For those of you that like shiny things, here are some pictures to feast on:

Front view of the SC847a

The SC847a in all of its glory.

Internal View of the SC847a

Preview of things to come...

Inktank Performance Lab

The Inktank "Performance Lab"

Like all too-good-to-be-true deals, there is a terrible price.  Somehow a wire got crossed and it turns out that there are certain expectations that come with this gear.  Like running tests.  Hundreds of them.  Maybe thousands!  And publishing too!  It’s almost indentured servitude.  Just look at the “Performance Lab” they make me work in (Yes, that is my basement and yes, I made that sign).  My hope is that you, the reader, will benefit from my easily exploited addiction to new toys and read through the articles I am writing that explore Ceph performance on this hardware in alarming detail.  Not only will you likely learn something interesting, but it will help me convince the management that this wasn’t a completely hair-brained idea.

Now I know what you are thinking.  You want to see that chassis spinning up with all of the drives and SSDs going full blast on all 5 controllers simultaneously.  You want my power bill to skyrocket and watch the meter spin around like in “Christmas Vacation” when all of the lights got plugged in.  You’ll get that later, I promise (well, not the spinning meter part).  For now we’ll explore something that the brass have been hounding me to produce for months:  A report detailing how a wide variety of SAS/RAID controller setups handle different Ceph workloads on various OSD back-end filesystems.  This first article is using SSDs for the journals as the performance results tend to be more straightforward than when putting journals on the same disk as the data.  Later on, we’ll explore how these controllers perform with journals on the same disks.

So without further ado, and to prove I’m not fleecing the company by selling all of these parts on Ebay for booze money, lets get started.

Hardware and Software Setup

Let me begin by saying the SC847A is a real beast.  Even at idle with low voltage CPUs its 7 80x38mm fans spin at 5K RPM.  When it’s under heavy load, they spin up to 8K RPM and you can easily hear the thing on the main floor of the house.  I imagine I’ve probably already lost a decibel or two of hearing just sitting next to it for a couple of weeks and I’m used to working in data centers.  Make sure you know what you are getting into if you decide to stick one of these things under your desk.

Let’s take a look at some of the controllers we’ll be testing today:

SAS/Raid Controllers

The SAS/RAID Controllers we will be testing.

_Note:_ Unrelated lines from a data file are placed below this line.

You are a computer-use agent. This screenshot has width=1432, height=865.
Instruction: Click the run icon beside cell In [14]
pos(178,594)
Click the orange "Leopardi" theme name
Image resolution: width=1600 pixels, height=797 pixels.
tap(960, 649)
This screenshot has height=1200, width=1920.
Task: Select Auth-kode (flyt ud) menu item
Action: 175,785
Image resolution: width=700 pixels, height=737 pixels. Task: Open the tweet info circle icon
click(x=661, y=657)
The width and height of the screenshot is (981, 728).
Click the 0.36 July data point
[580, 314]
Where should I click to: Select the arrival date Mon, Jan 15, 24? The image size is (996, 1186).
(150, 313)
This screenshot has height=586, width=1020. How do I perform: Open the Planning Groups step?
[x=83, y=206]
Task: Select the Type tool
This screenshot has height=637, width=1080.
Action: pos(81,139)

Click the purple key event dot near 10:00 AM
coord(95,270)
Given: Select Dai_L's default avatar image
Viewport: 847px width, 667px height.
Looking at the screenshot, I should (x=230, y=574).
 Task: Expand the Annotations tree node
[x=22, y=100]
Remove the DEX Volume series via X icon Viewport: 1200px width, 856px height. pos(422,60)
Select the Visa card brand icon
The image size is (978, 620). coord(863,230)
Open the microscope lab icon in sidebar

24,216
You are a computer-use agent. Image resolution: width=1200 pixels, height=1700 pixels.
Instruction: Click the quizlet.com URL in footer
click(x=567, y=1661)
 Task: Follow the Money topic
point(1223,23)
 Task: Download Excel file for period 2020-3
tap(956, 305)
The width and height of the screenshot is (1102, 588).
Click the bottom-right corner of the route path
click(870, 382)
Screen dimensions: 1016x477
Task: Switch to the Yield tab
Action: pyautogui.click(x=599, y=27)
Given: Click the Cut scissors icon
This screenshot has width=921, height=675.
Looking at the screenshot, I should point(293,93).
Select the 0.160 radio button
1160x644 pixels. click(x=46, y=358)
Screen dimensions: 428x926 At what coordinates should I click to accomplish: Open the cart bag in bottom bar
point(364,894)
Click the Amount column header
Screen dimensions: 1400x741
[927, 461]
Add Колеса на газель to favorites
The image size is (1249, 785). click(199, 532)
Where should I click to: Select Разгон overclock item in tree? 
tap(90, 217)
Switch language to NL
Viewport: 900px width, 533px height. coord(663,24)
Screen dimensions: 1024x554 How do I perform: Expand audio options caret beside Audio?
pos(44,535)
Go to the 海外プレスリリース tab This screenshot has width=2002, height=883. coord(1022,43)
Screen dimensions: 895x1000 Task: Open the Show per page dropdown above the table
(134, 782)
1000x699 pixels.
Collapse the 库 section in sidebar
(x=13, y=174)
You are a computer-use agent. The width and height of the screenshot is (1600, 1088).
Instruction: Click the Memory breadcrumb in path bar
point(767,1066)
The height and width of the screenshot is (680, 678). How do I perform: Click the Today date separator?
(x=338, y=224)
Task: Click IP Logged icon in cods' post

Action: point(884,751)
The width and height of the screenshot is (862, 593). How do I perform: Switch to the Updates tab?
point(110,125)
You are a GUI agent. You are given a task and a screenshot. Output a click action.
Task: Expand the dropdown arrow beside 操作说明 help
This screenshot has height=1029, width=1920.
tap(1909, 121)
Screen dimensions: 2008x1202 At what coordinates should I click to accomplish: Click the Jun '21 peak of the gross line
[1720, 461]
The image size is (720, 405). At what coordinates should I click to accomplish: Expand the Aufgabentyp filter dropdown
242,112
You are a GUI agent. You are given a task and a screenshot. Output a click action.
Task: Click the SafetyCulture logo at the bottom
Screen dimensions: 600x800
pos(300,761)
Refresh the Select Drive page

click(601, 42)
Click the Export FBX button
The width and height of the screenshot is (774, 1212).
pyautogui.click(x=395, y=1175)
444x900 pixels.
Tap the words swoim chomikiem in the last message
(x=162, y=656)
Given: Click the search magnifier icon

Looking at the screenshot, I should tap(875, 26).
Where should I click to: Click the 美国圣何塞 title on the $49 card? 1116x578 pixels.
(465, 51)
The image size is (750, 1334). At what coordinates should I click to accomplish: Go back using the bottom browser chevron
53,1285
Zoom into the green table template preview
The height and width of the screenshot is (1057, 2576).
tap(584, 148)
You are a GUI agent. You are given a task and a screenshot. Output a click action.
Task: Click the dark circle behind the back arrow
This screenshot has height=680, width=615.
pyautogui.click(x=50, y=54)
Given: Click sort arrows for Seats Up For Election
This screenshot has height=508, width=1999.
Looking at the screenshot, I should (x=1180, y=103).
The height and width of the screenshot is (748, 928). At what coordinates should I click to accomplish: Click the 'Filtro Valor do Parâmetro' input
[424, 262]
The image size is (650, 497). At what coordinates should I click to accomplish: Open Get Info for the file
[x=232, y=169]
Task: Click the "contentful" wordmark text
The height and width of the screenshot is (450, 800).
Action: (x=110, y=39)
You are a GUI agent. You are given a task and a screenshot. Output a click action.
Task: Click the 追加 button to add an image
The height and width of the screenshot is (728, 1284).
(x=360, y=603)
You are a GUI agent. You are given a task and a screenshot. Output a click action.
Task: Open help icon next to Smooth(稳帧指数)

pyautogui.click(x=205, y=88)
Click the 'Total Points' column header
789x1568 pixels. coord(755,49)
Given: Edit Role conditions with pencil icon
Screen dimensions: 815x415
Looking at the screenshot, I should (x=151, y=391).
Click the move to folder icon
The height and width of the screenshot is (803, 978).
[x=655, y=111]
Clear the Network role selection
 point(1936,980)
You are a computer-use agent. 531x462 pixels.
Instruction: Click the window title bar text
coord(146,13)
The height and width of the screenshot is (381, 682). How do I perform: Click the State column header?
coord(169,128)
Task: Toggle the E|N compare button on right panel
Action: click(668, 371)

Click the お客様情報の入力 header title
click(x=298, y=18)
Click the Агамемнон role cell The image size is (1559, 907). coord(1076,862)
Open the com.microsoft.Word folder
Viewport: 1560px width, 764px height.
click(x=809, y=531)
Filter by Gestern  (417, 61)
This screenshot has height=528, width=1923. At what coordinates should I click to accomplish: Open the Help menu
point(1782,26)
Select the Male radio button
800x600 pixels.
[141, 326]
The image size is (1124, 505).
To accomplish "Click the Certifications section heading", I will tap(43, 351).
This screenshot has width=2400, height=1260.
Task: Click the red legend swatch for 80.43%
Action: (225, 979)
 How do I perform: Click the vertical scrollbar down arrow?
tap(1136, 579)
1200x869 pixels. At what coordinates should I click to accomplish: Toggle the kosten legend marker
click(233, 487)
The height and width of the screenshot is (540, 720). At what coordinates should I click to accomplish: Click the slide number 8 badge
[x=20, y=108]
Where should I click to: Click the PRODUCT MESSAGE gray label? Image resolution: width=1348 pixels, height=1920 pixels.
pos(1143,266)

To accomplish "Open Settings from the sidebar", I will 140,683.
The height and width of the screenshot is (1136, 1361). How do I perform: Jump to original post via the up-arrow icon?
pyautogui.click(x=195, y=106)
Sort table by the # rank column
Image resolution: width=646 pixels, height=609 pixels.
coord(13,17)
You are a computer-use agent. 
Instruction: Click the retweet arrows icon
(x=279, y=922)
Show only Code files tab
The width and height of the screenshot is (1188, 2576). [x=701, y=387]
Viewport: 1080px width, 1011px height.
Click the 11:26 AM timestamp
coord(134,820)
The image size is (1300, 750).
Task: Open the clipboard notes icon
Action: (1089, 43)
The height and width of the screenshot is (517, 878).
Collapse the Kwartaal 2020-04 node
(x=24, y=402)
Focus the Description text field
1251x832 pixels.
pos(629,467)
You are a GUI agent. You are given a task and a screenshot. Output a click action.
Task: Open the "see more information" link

  • High Point Rocket 2720SGL (center top): This is an entry level SAS controller with a marvel 9485 RAID chipset.  This particular model has a JBOD mode only firmware and can be had for a measly $150 on the net.
  • Areca ARC-1880 (middle left): This is Areca’s previous-generation high end RAID controller.  Still considered to be quite fast.  Supports disks in JBOD mode, a pass-through mode, and RAID0-6 setups.
  • Areca ARC-1222 (middle right): This is a much older Areca RAID controller and is only really being included in this comparison because we happened to have a spare one laying around.  Supports disks in JBOD mode, a pass-through mode, and RAID0-6 setups.
  • LSI SAS 9207-8i (bottom left): This is LSI’s newest budget controller using the SAS2308 chipset.  Interestingly they ship it with the IT/JBOD firmware which does not support any RAID configurations at all.  Card can be had for about $240.
  • LSI SAS 9211-8i (bottom right): Ah, the 9211-8i.  It uses the venerable SAS2008 chipset, widely known and used in ZFS deployments all over the world.  It’s basically a SAS controller that supports JBOD mode and very basic RAID0/1 functionality.  There appears to be little or no write-through or write-back cache.  Can be had for around $225.
  • LSI SAS 2208 (not shown): It just so happens that the Supermicro motherboard we purchased has LSIs current higher-end SAS 2208 chipset on it with 1GB of cache and full JBOD and RAID0-6 mode support.  LSI’s equivalent standalone card is the SAS 9265-8i, which retails for around $630.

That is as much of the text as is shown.